Grading: The final grade will be calculated on the following basis:

bullet15% Each midterm exam
bullet20% Final exam
bullet15% Book report
bullet35% Research paper

Students may optionally submit a re-write of their research papers, due at the Final Exam, and the average of the grades of the two papers will be entered as the grade for the paper.

Plagiarism: Using text written by someone else (even in a close paraphrase) without clear and unambiguous acknowledgment is academic dishonesty and will result in an "F" for the course.

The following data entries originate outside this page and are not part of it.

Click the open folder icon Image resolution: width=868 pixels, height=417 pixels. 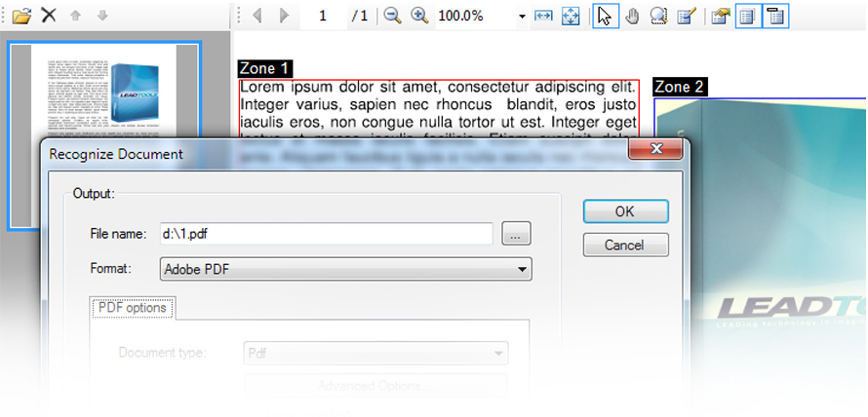coord(21,16)
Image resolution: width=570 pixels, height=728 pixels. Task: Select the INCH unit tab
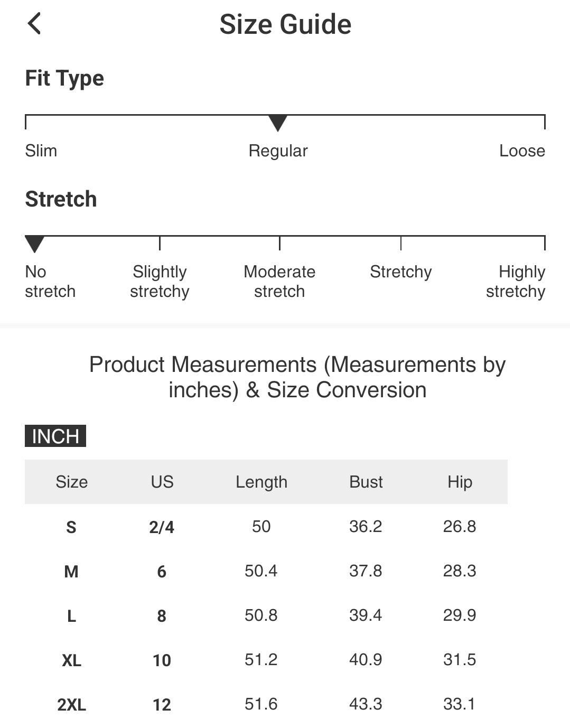55,436
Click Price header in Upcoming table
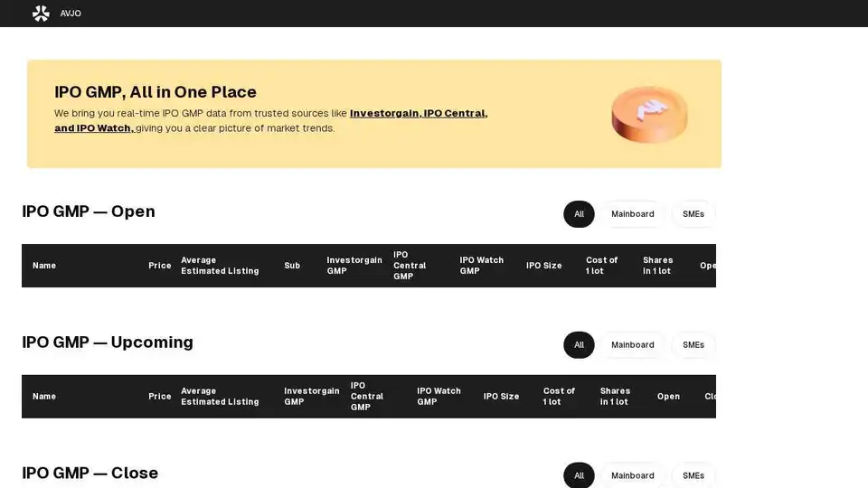This screenshot has height=488, width=868. tap(160, 397)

Attendance: The professor will call roll at the beginning of each class. Students with a perfect attendance record will receive three bonus points on their final grades. Students with more than two absences will receive one point off their final grades for each absence over two. The instructor will accept excuses in cases of true need if appropriately documented.

 

Schedule of Happenings:

Jan. 15

Introduction

20

Placing Environmentalism into Context
Discussion: Rome, "'Give Earth a Chance'"

22

Postwar America

27

Cold War, Korea, Arms Race, and Spies

29

Return of Prosperity: Society and Culture in the 1950s

Feb.  3

Cold War and McCarthyism
Analytical Book Report Due

5

Reawakening of Postwar Conservationism
Discussion: Rothman, Greening of a Nation?, Introduction, ch. 1; Harvey

10

The Civil Rights Movement and Cultural Discontent

12

The Transition from Conservation to Environmentalism
Discussion: Rothman, ch. 2; Davis, Hays

17

Exam 1

19

Rise of environmental concern in the 1950s

24

Guest lecturer: Christian Pfister, University of Bern, Switzerland:
"The Fifties Syndrome: Energy Cost and the Rise of Consumer Society"

26

"A New Generation": Kennedy at Home and Abroad

Mar.  2

Discussion: Carson, Silent Spring

4

Discussion: Lear, Lutts, Garb, Stoll, Brick

9

Johnson, the Great Society, and the Environment
Discussion: Rothman, ch. 3; Webb; Gould; Melosi

11

Dams, Water, and the Environmental Movement
Video: "Cadillac Desert: The American Nile"

 

Spring Break

23

Late '60s Society and Culture, and the Crises of Vietnam and the Cities

25

Cultural and Political Discontent: SDS, hippies, Yippies, women's lib, gay lib, Black Power
Discussion: Rothman, ch. 4

30

Crisis Environmentalism
Discussion: White, Hardin, Feenberg

Apr.  1

Exam 2

6

Nixon's America

8

Earth Day and the triumph of political environmentalism, 1969-1973
Discussion: Rothman, ch. 5; Kirk

13

Watergate

15

Limits to Growth, oil crisis, and the end of the boom years
Discussion: Rothman, ch. 6

20

Society and culture in the 1970s: "The Me Decade"?
Research Paper Due

22

Jimmy Carter and the Politics of Limits
Discussion: Barrow, Stine

27

A New Era: Reagan and the Environmentalists
Discussion: Rothman,  ch. 7-8

29

Concluding Discussion

May  7

7:30-10:00 Final Exam

Note: Students who, because of a disabling condition, may require some special arrangements in order to meet course requirements should contact the instructor as soon as possible to make necessary accommodations. Students should present appropriate verification from the Disabled Students Services in the Dean of Students Office.

The professor reserves the right to change this syllabus at his discretion. Changes will be announced in class and posted at the Web address listed above.